Наконец, глубинные причины недоверия церкви к светской культуре, и в частности – литературе, нужно искать в понимании самой природы искусства. Первые христианские мыслители видели в Боге великого Художника, создавшего мир как огромное произведение искусства, а красоту и устроенность мира воспринимали как главные доказательства его бытийственности. Соответственно, художественное творчество осмыслялось ими как деяние освященное и благословленное, а эстетическое чувство – как один из путей непонятийного постижения Бога[6]. Однако монашеско-аскетические представления о мире, возобладавшие с течением времени в Византии и усвоенные русской церковью, ставили вопрос несколько по-иному: изначальная красота мира была утрачена при грехопадении, зло обезобразило мир и сердце человека.
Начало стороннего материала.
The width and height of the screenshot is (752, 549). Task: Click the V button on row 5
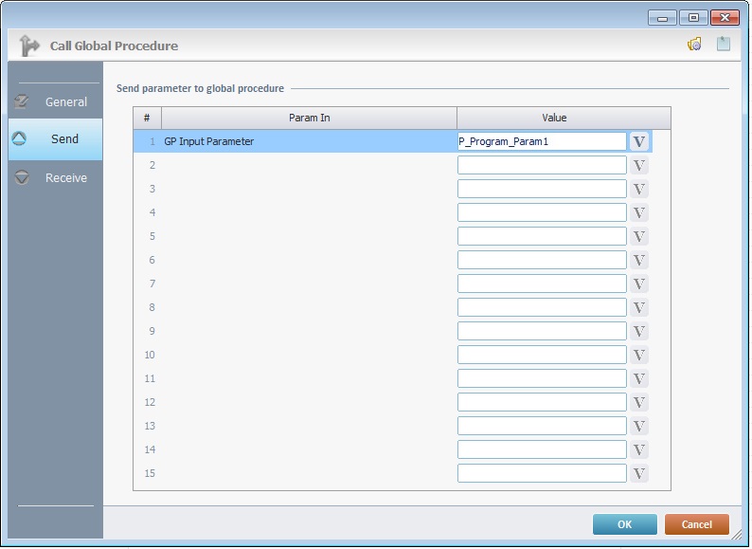(639, 236)
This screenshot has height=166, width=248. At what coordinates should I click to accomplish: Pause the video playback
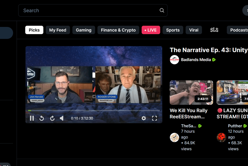click(32, 118)
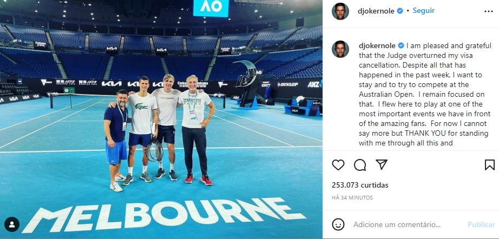The height and width of the screenshot is (239, 499).
Task: Click the Melbourne court photo
Action: click(161, 120)
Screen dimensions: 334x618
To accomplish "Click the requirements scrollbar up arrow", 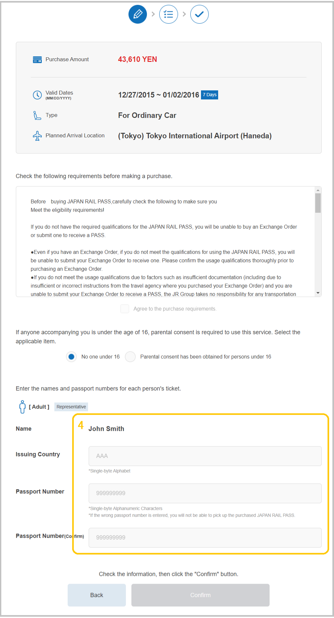I will coord(318,190).
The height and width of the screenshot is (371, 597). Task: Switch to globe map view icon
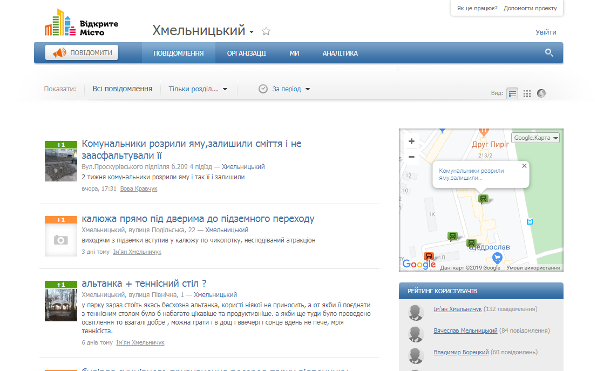pyautogui.click(x=541, y=93)
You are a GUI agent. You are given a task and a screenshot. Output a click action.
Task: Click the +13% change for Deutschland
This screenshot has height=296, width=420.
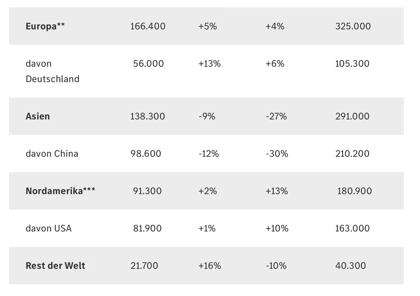[x=209, y=64]
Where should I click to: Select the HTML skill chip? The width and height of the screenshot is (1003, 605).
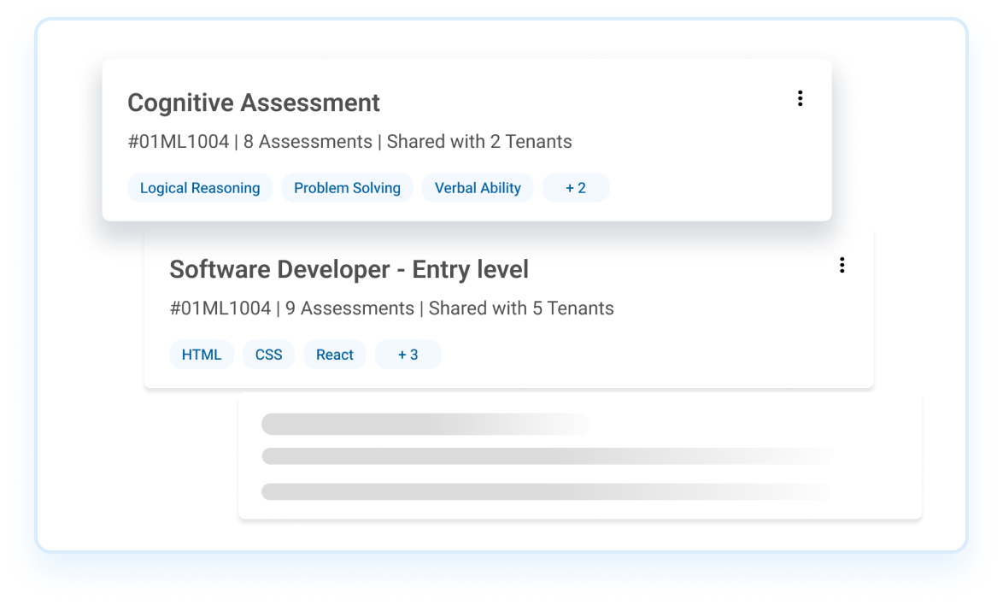point(202,354)
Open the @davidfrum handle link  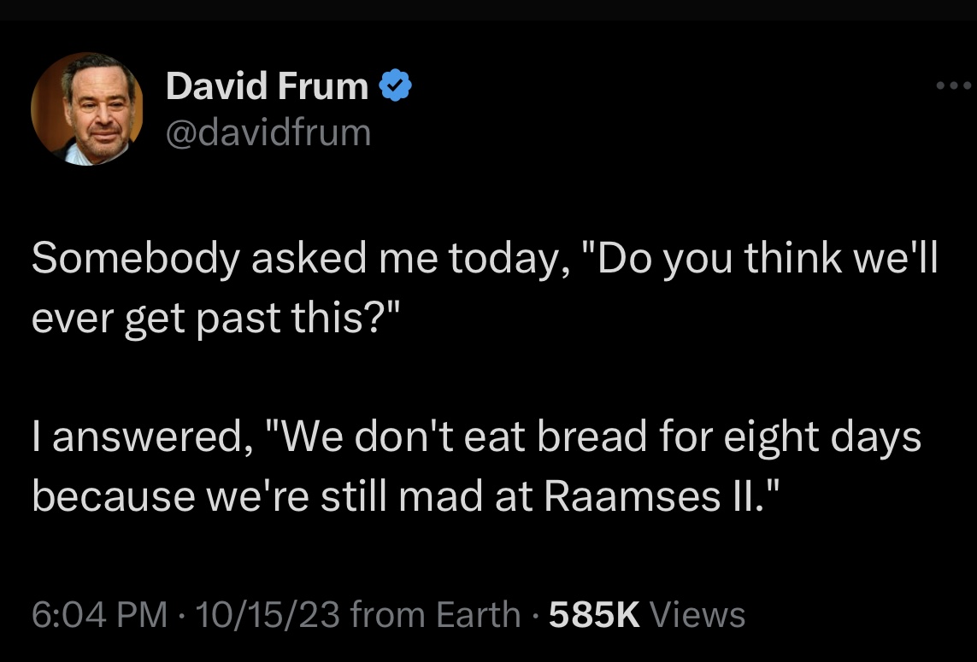268,132
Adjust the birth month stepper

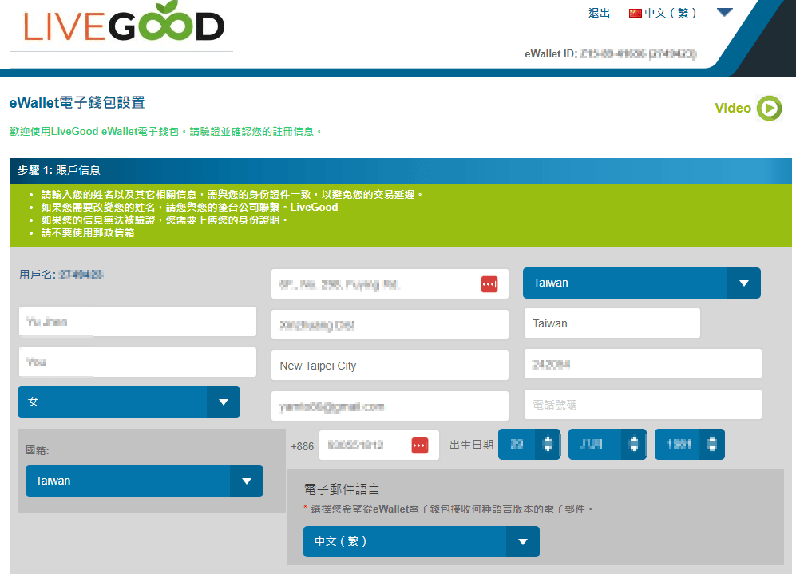click(x=633, y=445)
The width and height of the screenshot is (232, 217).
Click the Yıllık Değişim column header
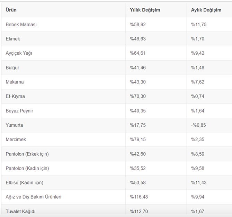click(x=145, y=10)
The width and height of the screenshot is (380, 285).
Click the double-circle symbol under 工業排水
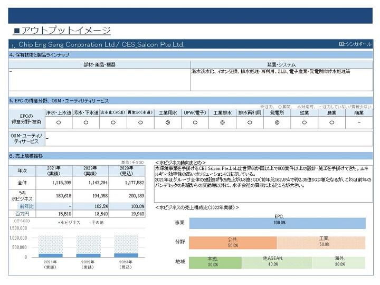222,122
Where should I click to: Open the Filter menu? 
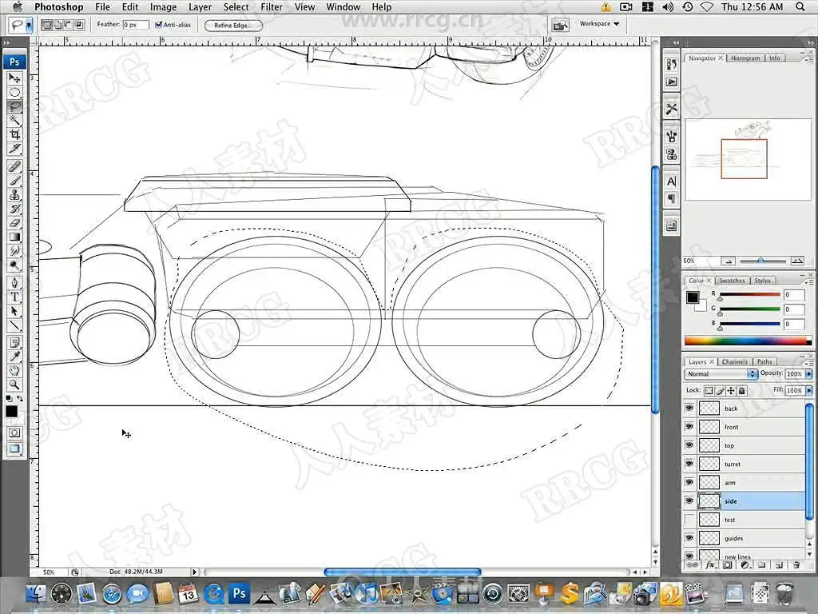click(272, 7)
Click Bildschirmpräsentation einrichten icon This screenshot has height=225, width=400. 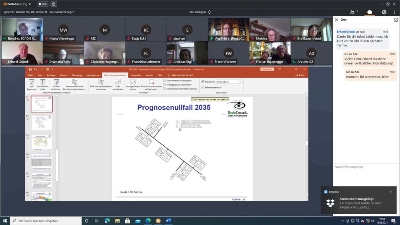coord(100,82)
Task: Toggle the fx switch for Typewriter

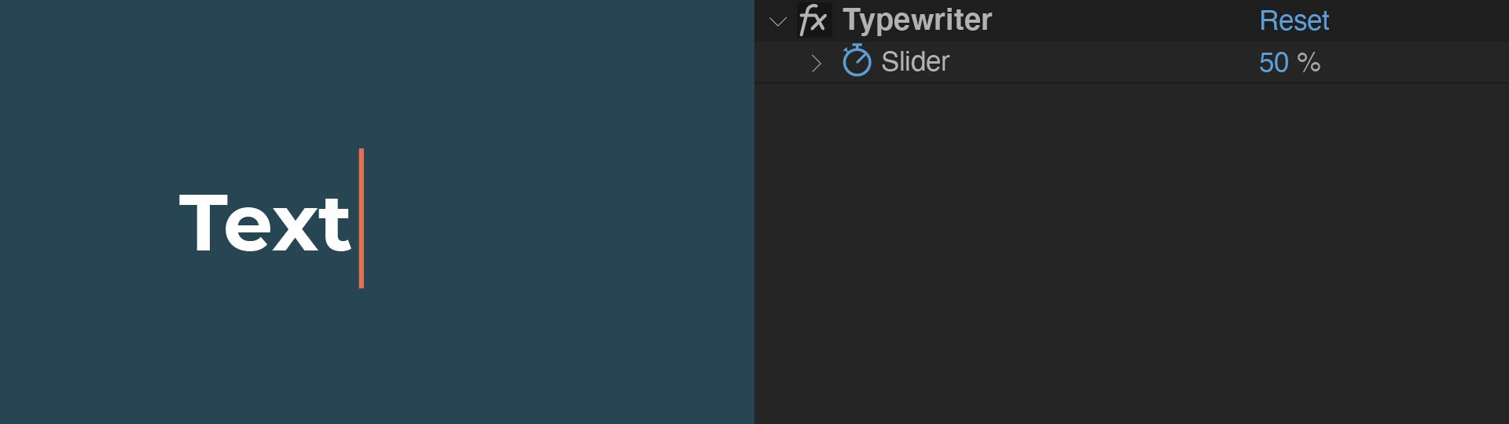Action: click(813, 20)
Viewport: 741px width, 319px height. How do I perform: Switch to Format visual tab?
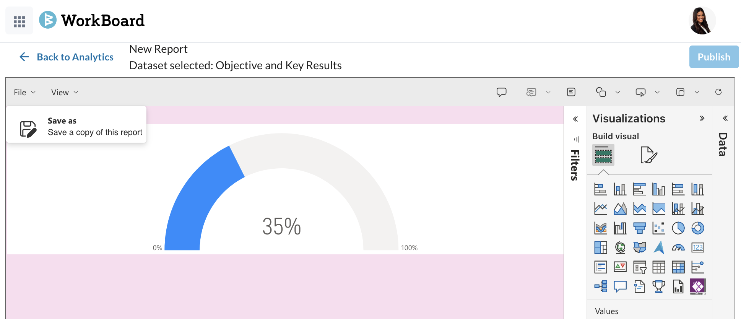[648, 155]
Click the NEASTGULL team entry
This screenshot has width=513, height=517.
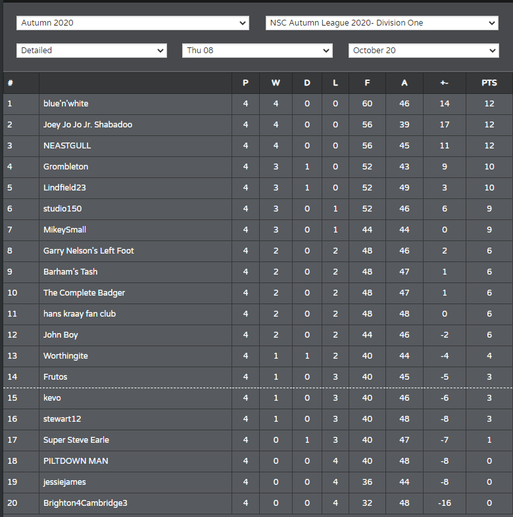[67, 146]
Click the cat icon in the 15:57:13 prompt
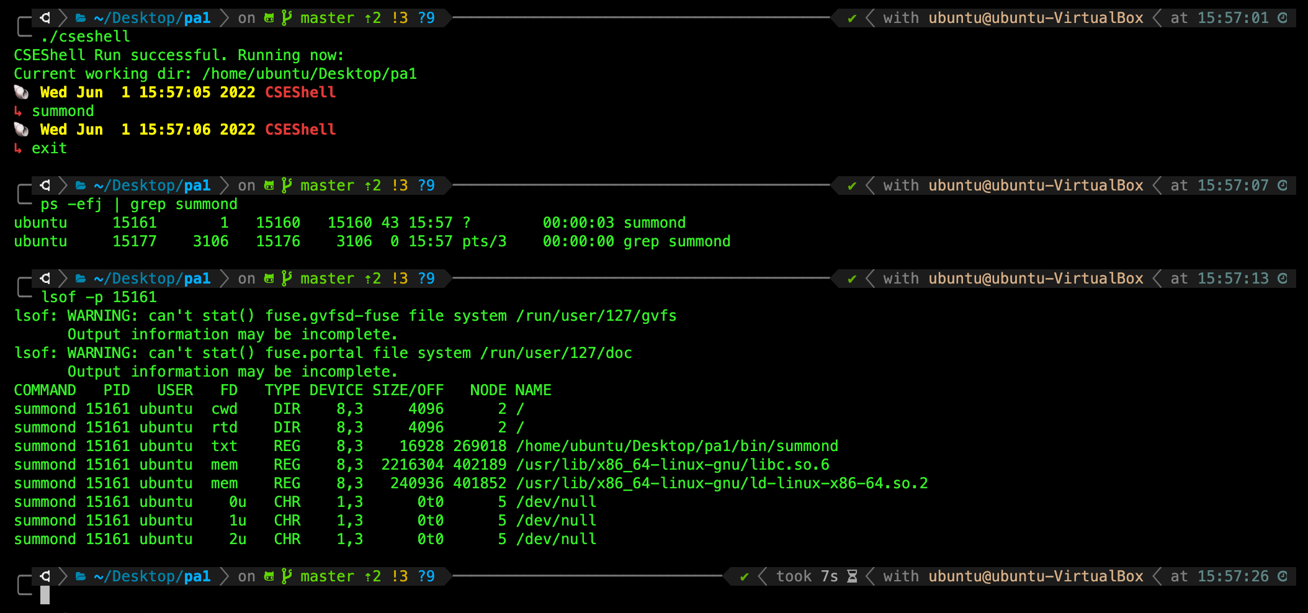 click(269, 279)
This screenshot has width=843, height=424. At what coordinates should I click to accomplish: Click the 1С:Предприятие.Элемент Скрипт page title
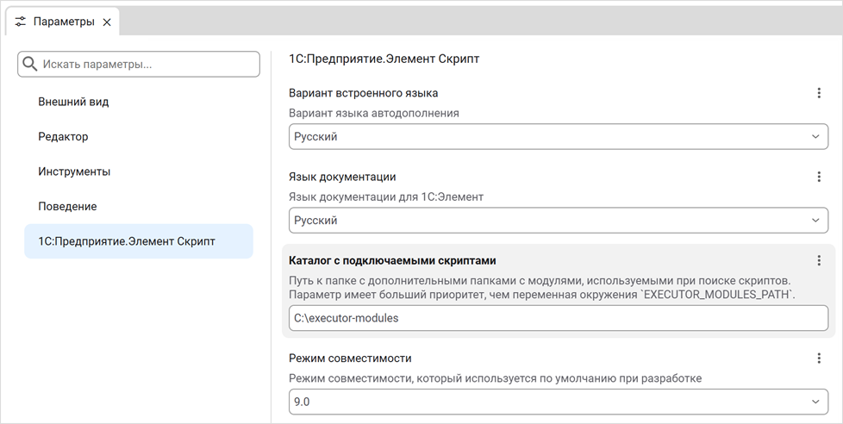384,59
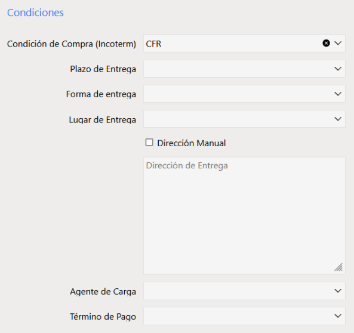The width and height of the screenshot is (354, 333).
Task: Click the text area resize handle
Action: tap(338, 267)
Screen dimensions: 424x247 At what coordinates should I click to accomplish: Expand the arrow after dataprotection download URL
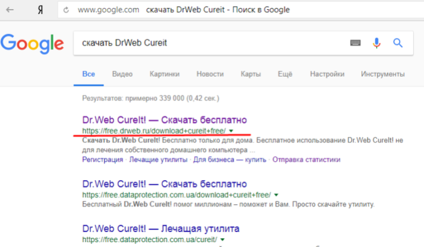pyautogui.click(x=276, y=195)
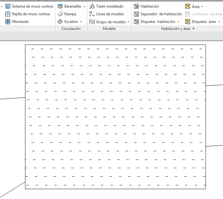This screenshot has height=199, width=223.
Task: Click the Habitación tool icon
Action: click(136, 6)
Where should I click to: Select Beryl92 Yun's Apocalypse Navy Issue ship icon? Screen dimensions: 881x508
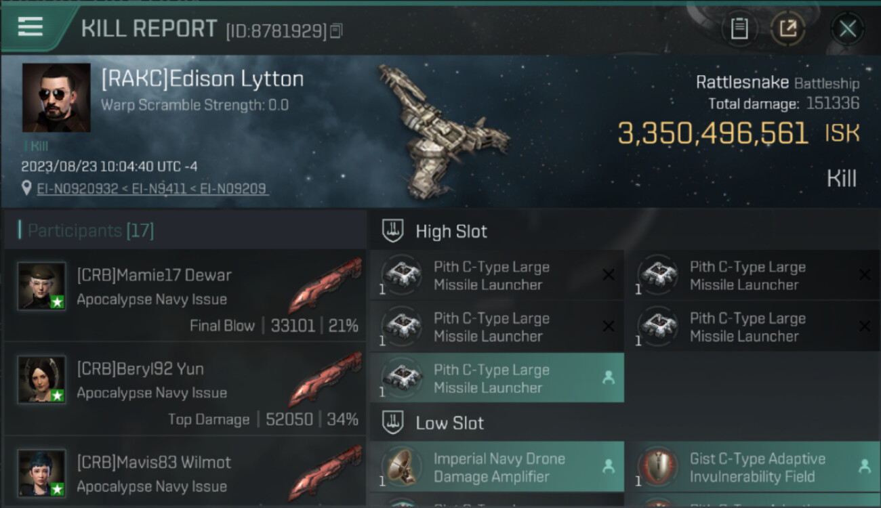[325, 378]
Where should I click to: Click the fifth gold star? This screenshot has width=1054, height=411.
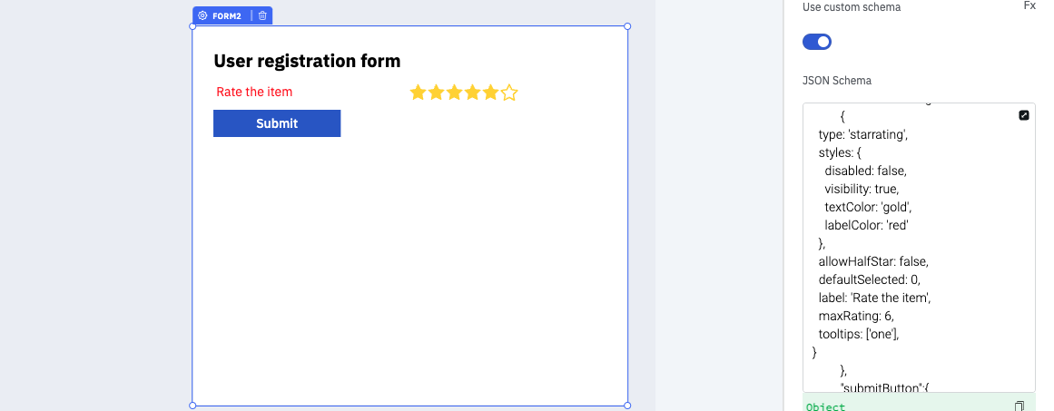(490, 93)
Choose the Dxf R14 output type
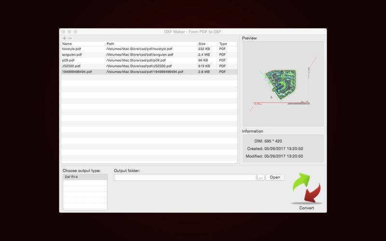Image resolution: width=386 pixels, height=241 pixels. click(x=85, y=177)
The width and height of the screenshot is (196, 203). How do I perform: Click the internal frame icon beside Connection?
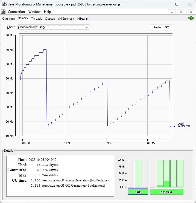3,12
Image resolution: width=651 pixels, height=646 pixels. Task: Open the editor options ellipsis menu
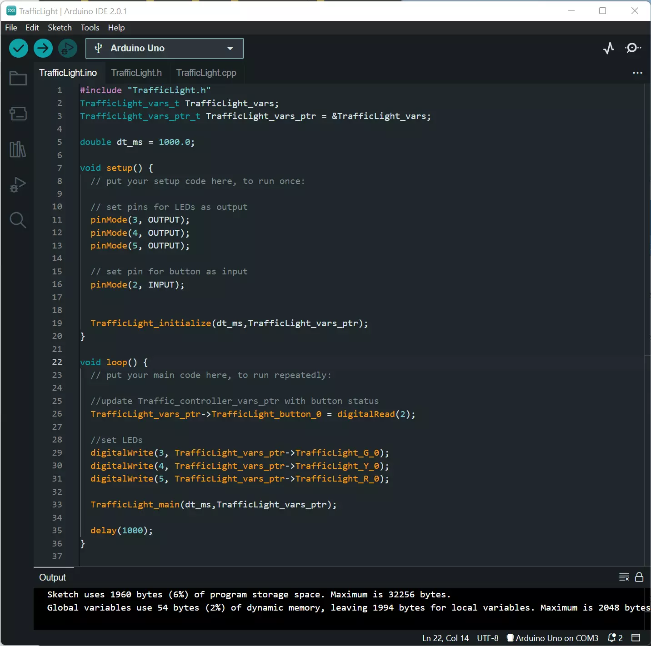[637, 73]
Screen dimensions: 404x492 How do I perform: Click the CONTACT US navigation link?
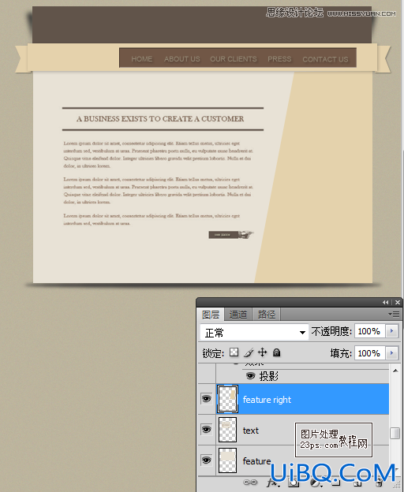coord(326,59)
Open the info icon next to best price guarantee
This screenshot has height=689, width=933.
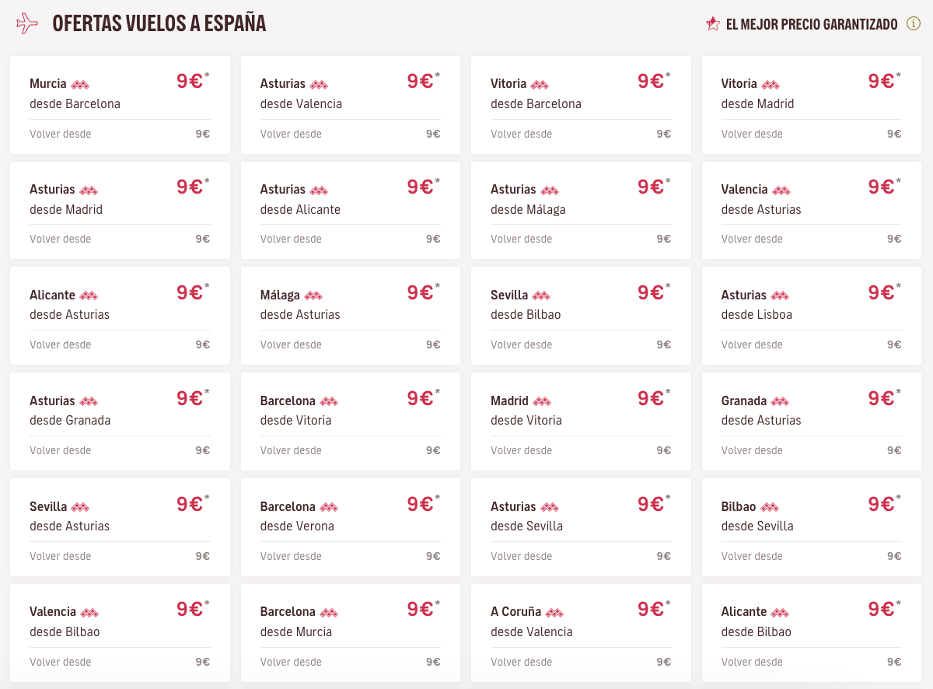click(912, 23)
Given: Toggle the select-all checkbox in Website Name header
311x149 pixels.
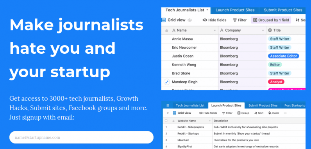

Следовательно, единственным подлинным «художеством» может быть только аскетика, позволяющая человеку очиститься от зла и приблизиться к Богу, а все остальное искусство является «мутным, нравственно не безупречным отпечатком нашей естественной, не проникнутой благодатью жизни»[7].

Со своей стороны, представители образованного русского общества имели свои причины не доверять той исторической православной церкви, с которой им приходилось иметь дело.

Многим духовно чутким и ищущим людям претило «обмирщение» христианства, его готовность приспособиться к нуждам века сего. Так, в 1804 году М. М. Сперанский писал в письме к дочери: «…я называю внешним путем сие обезображенное христианство, покрытое всеми цветами чувственного мира, согласованное с политикой, ласкающее плоть и страсти. христианство слабое, уклончивое, самоугодливое, которое различно от языческого нравственного учения только словами»[8].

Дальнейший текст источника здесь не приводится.